April 2012 - The Government of Lebanon is seeking to improve the use of financial resources to promote growth, create jobs, especially for the youth, and develop productive capacities. In support of this objective, the World Bank, in collaboration with the Central Bank of Lebanon, the Ministry of Finance and the Prime Minister Office, recently concluded an in-depth analysis of capital inflows and their impact on the economy.

The report, entitled Using Lebanon’s Large Capital Inflows to Foster Sustainable Long-Term Growth, was presented at a workshop held in Beirut on March 30, 2012. The event, chaired by Hedi Larbi Country Director for Lebanon, Syria, Jordan, Iraq and Iran, attracted some 50 participants, including the Prime Minister’s Economic Advisor Samir Daher, Director General of the Ministry of Finance Alain Bifani, and leading bankers, economists, academicians and media representatives.
In his opening remarks, Larbi noted that Lebanon is blessed with “ample financial and human resources to unlock the growth potential. What is needed is the political will to engage in a process of reform.”

He added that many countries with initial conditions by far less advantageous than Lebanon’s have managed to reverse economic stagnation, despite political volatility, citing Cyprus and South Korea as examples.

Both Daher and Bifani lauded the scope and approach of the study, noting its significance in combining an assessment of present-day conditions, an analysis of how Lebanon could double its average economic growth rate of 3.7 percent if reforms were introduced and an outline of policy options that would spur the aspired growth.

Minister of Finance Mohammad Safadi had recently said that the study was of “great importance … since it constitutes for Lebanese policy makers an essential support in the design of the country strategy regarding growth and development.”

The Governor of the Central Bank Riad Salamé, had also underlined that “the list of reforms as suggested by the study should constitute a valuable support to the government in its effort to adopt the necessary policies for the country.”

• Item coordinate data:
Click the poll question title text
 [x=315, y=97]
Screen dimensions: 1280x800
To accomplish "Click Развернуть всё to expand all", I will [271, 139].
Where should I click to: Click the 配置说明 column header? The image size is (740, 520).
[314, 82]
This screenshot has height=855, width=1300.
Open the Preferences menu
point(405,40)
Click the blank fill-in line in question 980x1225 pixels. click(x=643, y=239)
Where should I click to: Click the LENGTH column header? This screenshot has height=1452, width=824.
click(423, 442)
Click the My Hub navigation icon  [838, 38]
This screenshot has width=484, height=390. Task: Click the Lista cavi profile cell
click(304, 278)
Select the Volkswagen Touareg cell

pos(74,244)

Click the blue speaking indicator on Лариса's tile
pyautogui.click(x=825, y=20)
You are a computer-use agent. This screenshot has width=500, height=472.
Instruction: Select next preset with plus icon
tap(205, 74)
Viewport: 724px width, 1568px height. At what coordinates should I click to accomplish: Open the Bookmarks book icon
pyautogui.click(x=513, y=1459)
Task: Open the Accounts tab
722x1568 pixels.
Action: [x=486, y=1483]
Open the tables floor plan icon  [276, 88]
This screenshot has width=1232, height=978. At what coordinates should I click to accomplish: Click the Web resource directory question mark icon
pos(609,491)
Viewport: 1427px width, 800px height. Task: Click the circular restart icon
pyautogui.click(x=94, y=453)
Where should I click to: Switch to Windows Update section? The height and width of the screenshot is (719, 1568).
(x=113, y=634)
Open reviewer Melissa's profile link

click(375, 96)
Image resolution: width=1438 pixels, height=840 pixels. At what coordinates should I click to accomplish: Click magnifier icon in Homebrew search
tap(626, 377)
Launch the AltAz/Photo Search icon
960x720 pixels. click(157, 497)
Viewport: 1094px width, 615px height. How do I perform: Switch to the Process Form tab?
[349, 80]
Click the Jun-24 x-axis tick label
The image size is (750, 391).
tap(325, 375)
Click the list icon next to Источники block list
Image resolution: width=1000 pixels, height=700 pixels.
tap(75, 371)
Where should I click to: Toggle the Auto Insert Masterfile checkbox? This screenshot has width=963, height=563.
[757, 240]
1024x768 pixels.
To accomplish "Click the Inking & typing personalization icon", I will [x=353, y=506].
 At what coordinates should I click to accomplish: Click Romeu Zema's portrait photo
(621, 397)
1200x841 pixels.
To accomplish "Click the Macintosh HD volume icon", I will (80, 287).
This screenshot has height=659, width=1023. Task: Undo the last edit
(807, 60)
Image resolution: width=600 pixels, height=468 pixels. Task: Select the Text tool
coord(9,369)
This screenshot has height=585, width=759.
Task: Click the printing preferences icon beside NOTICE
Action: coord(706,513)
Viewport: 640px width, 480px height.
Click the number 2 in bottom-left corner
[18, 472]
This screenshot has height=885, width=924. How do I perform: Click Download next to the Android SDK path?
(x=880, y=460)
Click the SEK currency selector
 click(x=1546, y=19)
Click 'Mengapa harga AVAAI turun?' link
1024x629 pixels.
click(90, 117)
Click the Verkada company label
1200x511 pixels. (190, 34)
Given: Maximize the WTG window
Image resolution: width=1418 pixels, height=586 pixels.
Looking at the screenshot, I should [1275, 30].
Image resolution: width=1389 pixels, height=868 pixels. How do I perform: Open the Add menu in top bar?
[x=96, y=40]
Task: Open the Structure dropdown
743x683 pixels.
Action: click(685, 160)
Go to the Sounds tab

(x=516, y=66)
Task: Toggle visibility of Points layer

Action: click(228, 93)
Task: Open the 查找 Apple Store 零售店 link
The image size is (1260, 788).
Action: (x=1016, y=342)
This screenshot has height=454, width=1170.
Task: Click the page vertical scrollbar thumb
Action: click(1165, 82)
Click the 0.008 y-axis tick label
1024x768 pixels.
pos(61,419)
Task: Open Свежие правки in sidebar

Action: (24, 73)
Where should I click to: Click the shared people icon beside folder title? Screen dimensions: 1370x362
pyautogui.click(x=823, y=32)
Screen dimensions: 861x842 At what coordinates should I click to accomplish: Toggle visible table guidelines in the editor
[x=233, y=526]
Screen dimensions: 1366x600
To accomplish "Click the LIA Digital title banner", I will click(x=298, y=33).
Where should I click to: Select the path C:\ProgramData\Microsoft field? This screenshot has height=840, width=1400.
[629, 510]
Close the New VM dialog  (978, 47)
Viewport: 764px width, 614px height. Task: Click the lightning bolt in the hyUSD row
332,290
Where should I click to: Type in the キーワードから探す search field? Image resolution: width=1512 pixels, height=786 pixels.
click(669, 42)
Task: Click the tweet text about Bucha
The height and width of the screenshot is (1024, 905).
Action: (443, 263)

• PROBLEM DETAILS: Set down the Lebanon capital inflows article word for word, starting with "Both Daher and" and going on through "the aspired growth.".

• RESULT FOR THIS EXERCISE:
Both Daher and Bifani lauded the scope and approach of the study, noting its significance in combining an assessment of present-day conditions, an analysis of how Lebanon could double its average economic growth rate of 3.7 percent if reforms were introduced and an outline of policy options that would spur the aspired growth.